What to work on: Copy out the material word for word, starting at the line containing "Switch to the Memory" and ending with the line containing "Click Black Signature".

Text and item location entries:
"""

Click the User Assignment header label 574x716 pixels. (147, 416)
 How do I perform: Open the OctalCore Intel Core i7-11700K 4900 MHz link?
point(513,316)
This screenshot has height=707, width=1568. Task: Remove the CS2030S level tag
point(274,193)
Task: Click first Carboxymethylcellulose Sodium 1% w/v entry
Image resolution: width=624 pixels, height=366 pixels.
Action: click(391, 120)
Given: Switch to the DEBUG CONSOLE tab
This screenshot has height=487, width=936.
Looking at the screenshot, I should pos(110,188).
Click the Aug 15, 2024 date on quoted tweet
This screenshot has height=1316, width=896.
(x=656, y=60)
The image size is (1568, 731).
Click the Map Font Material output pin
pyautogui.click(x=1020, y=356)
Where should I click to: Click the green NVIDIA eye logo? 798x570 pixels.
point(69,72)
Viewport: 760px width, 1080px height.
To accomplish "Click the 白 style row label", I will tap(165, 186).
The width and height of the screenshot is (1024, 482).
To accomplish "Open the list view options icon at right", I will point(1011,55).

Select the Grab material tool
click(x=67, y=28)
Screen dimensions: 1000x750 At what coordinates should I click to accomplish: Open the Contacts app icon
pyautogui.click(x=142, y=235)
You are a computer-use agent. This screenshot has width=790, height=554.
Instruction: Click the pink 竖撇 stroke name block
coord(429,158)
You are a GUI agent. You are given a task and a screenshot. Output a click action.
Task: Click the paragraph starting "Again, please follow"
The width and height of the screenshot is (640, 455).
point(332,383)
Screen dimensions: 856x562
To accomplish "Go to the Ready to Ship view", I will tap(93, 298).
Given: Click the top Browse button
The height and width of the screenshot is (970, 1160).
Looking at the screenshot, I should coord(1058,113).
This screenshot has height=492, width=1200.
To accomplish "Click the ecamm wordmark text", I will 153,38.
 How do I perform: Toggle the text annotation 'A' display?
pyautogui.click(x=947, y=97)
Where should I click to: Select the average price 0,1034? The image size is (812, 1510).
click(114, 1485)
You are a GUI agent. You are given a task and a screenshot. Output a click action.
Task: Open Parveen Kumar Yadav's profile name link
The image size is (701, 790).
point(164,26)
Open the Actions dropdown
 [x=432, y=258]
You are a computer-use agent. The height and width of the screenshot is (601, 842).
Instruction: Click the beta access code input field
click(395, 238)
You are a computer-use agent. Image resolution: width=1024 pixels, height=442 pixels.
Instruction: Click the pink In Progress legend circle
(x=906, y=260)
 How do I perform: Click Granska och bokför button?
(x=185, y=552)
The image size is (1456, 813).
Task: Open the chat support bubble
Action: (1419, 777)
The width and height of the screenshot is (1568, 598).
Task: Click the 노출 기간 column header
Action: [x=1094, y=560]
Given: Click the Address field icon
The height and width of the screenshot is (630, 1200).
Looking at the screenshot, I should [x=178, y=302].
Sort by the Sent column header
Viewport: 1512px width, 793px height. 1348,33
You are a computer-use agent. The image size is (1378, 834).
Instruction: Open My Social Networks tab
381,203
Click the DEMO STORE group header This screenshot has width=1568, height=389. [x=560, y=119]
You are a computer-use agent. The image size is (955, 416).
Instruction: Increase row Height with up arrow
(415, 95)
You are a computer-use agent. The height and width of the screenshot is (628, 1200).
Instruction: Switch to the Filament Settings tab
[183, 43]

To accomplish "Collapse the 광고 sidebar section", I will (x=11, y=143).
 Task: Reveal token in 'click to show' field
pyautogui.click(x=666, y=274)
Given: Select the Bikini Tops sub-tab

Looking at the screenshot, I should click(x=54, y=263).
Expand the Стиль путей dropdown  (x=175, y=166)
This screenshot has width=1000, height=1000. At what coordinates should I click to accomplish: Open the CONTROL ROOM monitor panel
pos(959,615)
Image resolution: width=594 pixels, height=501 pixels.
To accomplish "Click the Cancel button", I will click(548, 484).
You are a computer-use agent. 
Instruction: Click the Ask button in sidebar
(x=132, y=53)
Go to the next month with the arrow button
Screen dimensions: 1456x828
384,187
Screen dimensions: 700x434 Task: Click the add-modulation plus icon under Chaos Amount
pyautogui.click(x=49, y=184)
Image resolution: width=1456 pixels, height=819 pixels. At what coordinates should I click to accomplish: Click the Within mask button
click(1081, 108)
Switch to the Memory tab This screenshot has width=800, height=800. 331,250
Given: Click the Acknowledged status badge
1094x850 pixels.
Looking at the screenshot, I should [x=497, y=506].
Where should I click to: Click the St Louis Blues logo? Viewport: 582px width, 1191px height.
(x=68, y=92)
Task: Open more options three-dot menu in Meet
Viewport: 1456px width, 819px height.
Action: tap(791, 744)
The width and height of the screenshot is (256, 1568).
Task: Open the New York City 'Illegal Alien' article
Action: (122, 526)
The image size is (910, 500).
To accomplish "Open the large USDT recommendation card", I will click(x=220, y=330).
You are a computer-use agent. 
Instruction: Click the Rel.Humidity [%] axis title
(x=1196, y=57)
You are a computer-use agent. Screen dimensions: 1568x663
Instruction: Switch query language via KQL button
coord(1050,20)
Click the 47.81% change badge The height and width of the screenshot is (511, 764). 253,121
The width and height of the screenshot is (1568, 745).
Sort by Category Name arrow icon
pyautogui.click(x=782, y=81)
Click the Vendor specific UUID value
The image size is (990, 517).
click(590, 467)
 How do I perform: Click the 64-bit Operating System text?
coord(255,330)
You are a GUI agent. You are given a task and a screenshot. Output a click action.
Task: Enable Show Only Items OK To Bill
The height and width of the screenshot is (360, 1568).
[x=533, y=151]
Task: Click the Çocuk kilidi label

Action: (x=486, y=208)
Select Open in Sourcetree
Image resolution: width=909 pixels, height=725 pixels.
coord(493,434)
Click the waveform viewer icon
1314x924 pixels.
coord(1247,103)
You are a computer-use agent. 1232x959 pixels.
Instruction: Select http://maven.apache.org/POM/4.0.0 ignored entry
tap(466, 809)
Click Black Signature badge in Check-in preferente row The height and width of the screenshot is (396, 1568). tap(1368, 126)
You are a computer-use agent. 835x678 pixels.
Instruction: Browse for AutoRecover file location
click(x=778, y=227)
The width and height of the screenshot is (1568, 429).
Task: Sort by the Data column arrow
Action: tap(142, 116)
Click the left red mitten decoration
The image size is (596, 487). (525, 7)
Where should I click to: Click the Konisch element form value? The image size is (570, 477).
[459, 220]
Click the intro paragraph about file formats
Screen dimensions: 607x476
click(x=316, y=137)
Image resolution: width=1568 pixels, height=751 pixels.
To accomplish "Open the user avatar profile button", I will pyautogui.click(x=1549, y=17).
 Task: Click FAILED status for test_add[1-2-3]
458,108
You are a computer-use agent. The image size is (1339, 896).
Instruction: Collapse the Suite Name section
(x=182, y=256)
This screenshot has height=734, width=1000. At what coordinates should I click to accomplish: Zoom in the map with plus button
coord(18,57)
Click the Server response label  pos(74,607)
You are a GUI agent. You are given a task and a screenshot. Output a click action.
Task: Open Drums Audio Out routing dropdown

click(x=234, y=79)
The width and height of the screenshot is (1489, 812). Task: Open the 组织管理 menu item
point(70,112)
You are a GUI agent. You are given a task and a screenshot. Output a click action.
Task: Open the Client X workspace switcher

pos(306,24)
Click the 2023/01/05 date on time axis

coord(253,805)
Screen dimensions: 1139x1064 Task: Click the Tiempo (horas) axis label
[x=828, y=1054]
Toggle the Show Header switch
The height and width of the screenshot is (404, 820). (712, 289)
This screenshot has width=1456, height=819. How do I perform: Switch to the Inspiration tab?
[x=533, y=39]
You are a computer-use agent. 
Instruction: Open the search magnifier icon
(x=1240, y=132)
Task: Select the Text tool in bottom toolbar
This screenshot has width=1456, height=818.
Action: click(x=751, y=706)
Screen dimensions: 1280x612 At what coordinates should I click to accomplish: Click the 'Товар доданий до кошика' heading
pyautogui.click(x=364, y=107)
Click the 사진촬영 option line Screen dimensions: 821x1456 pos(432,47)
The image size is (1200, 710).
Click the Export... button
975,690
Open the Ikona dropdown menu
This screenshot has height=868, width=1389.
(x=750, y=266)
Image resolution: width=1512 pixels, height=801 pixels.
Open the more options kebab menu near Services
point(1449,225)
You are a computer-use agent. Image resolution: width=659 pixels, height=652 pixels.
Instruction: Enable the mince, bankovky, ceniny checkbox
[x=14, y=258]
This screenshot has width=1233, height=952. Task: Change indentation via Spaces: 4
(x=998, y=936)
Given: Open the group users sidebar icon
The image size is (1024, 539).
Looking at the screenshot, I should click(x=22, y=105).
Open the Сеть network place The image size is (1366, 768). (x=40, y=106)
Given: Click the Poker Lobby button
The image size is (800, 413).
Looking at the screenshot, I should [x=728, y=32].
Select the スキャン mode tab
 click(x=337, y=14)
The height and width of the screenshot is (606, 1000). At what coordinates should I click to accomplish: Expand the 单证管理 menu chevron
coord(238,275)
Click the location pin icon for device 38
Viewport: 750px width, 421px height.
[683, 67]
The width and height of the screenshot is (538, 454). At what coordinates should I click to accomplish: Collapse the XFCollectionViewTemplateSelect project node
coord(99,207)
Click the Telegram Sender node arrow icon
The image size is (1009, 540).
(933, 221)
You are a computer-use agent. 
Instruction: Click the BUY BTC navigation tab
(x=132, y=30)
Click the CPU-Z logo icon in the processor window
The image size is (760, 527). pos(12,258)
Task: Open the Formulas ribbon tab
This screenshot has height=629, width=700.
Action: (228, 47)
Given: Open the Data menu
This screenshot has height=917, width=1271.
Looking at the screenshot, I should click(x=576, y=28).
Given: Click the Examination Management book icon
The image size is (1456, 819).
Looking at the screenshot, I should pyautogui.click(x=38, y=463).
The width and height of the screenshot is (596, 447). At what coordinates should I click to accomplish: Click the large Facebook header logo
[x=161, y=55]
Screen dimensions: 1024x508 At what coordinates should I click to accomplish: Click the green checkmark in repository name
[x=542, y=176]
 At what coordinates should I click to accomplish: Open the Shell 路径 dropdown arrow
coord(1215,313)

"""

Solved problem:
Switch to the Memory tab This screenshot has width=800, height=800. 331,250
Given: Click the Acknowledged status badge
1094x850 pixels.
Looking at the screenshot, I should [x=497, y=506].
Where should I click to: Click the St Louis Blues logo? Viewport: 582px width, 1191px height.
(x=68, y=92)
Task: Open more options three-dot menu in Meet
Viewport: 1456px width, 819px height.
Action: tap(791, 744)
The width and height of the screenshot is (256, 1568).
Task: Open the New York City 'Illegal Alien' article
Action: (122, 526)
The image size is (910, 500).
To accomplish "Open the large USDT recommendation card", I will click(x=220, y=330).
You are a computer-use agent. 
Instruction: Click the Rel.Humidity [%] axis title
(x=1196, y=57)
You are a computer-use agent. Screen dimensions: 1568x663
Instruction: Switch query language via KQL button
coord(1050,20)
Click the 47.81% change badge The height and width of the screenshot is (511, 764). 253,121
The width and height of the screenshot is (1568, 745).
Sort by Category Name arrow icon
pyautogui.click(x=782, y=81)
Click the Vendor specific UUID value
The image size is (990, 517).
click(590, 467)
 How do I perform: Click the 64-bit Operating System text?
coord(255,330)
You are a GUI agent. You are given a task and a screenshot. Output a click action.
Task: Enable Show Only Items OK To Bill
The height and width of the screenshot is (360, 1568).
[x=533, y=151]
Task: Click the Çocuk kilidi label

Action: (x=486, y=208)
Select Open in Sourcetree
Image resolution: width=909 pixels, height=725 pixels.
coord(493,434)
Click the waveform viewer icon
1314x924 pixels.
coord(1247,103)
You are a computer-use agent. 1232x959 pixels.
Instruction: Select http://maven.apache.org/POM/4.0.0 ignored entry
tap(466, 809)
Click Black Signature badge in Check-in preferente row The height and width of the screenshot is (396, 1568). tap(1368, 126)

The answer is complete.